Description
It's pretty much a straight shot from the upstate New York towns of Richard Russo's books to Bathsheba Monk's Cokesville, PA. This is coal and steel country. The sort of place where an inch of soot on the windowsill means a regular paycheck -- and two inches means a fat one. And what's the best make-out spot in town? Next to the burning slag heap.
In seventeen beguiling, linked stories, spanning fourty-five years, Monk brings a corner of America alive as never before. Her world bursts with indelible characters: Mrs. Szilborski, who bakes great cake, but sprays her neighbors' dogs with mace; and Mrs. Wojic, who believes her husband was reincarnated -- as one of those dogs. Then there is the younger generation: Annie Kusiak , who wants to write, and Theresa Gojuk, who dreams of stardom. Cokesville is their Yoknapatawpha; they ache to escape it and the ghosts of their ancestors and the regret of their parents. What ghosts -- and what regrets!

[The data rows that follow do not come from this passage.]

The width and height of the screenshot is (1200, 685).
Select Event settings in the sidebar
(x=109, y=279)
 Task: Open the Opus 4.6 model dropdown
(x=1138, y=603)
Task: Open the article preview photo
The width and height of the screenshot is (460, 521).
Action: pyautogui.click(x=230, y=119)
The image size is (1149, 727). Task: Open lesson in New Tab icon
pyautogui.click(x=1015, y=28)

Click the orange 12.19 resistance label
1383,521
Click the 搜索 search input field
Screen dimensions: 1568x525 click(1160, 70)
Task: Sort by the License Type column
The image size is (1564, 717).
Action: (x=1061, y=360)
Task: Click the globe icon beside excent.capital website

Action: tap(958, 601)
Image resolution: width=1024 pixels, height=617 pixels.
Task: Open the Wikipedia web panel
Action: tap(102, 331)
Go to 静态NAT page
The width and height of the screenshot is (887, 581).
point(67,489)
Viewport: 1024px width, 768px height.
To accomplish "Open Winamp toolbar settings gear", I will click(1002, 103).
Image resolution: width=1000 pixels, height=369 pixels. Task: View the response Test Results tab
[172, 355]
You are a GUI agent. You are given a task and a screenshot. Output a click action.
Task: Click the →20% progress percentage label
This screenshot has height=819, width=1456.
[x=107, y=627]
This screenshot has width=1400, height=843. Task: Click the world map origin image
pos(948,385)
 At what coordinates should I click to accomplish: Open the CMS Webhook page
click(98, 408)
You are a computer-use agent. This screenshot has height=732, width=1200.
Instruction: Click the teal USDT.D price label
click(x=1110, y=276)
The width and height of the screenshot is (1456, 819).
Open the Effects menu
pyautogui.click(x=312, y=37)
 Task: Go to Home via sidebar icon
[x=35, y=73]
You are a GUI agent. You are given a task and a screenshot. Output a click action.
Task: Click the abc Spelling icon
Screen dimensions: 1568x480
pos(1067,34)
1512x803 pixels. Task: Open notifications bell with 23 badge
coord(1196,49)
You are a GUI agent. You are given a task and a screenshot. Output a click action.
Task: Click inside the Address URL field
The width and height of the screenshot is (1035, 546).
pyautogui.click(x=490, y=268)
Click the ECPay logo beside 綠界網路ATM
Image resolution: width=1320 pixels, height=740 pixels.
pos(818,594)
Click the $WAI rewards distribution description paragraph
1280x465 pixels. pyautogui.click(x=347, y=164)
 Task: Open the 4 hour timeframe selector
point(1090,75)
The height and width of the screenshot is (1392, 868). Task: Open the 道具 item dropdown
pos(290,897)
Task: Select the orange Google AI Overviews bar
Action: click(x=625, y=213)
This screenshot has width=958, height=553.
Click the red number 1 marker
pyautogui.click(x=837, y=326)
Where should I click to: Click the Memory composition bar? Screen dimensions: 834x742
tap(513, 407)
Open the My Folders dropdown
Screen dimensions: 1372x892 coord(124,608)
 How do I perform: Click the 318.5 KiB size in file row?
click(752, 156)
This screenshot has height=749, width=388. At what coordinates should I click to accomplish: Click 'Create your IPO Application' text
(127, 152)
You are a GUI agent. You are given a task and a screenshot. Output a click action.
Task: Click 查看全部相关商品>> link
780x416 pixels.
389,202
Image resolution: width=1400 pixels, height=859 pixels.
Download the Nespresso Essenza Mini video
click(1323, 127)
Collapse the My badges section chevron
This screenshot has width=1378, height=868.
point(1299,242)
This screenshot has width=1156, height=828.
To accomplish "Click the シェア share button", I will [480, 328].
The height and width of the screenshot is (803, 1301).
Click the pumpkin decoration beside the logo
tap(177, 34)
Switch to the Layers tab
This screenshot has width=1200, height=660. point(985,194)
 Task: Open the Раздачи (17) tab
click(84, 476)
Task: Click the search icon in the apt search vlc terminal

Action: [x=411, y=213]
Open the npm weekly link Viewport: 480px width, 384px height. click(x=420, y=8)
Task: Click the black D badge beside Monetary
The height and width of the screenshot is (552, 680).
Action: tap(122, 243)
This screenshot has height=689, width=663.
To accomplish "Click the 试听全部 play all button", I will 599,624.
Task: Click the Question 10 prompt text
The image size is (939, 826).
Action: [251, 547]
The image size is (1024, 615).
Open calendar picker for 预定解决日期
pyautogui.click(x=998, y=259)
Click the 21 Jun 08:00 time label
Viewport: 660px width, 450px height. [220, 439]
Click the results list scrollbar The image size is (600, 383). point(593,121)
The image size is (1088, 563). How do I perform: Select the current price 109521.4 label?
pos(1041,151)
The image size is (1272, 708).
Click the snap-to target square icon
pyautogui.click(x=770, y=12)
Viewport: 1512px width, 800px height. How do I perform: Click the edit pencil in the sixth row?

When Theresa's father Bruno falls into a vat of molten steel, the mill gives the family an ingot roughly his weight to bury.
As deliciously wry as Allegra Goodman in
The Family Markowitz, and with the matter-of-fact humanity of Grace Paley, Bathsheba Monk leads us into a world that is at once totally surprising and recognizable. These stories glow like molten steel.